In 18th century France, promoting hatred of the aristocracy was the key to Robespierre's acquiring more dictatorial power than the aristocracy had ever had, and using that power to create a bigger bloodbath than anything under the old regime.
In the 20th century, it was both the czars and the capitalists in Russia who were made the targets of public hatred by the Communists on their road to power. That power created more havoc in the lives of more people than czars and capitalists ever had combined.
As in other countries and other times, today it is not just a question of which elites win out in a tug of war in America. It is the people at large who have the most at stake.
We have just seen one of the biggest free home demonstrations of what happens in an economy when politicians tell businesses what decisions to make.

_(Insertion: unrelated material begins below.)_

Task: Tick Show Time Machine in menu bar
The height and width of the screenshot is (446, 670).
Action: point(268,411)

For years, using the powers of the Community Reinvestment Act and other regulatory powers, along with threats of legal action if the loan approval rates varied from the population profile, politicians have pressured banks and other lending institutions into lending to people they would not lend to otherwise.

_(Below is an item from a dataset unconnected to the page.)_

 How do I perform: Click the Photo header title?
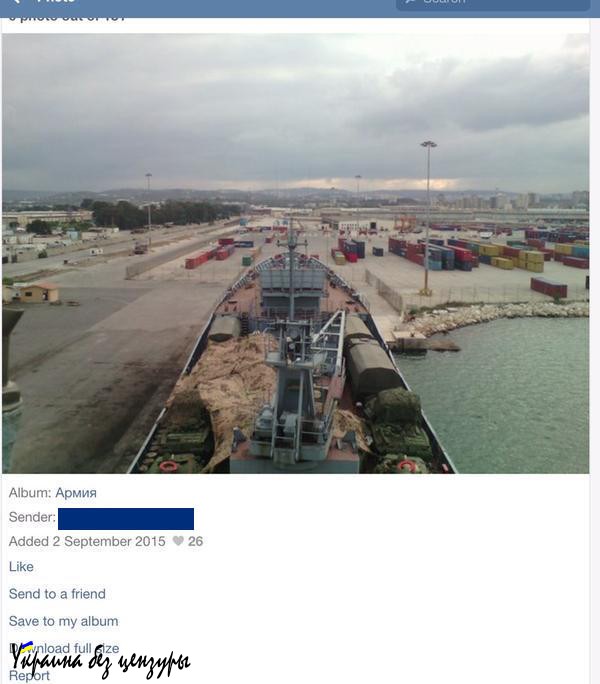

Yet, when all this blows up in our faces and the economy turns down, what is the answer? To have more economic decisions made by politicians, because they choose to say that "deregulation" is the cause of our problems.

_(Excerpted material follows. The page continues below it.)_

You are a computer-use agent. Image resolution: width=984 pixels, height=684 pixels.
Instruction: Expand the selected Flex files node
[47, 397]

Regardless of how much suffocating regulation may have been responsible for an economic debacle, politicians have learned that they can get away with it if they call it "deregulation."
No matter what happens, for politicians it is "heads I win and tails you lose." If we keep listening to the politicians and their media allies, we are all going to keep losing, big time. Keeping our attention focused on CEO pay-- Boris' goat-- is all part of this game. We are all goats if we fall for it.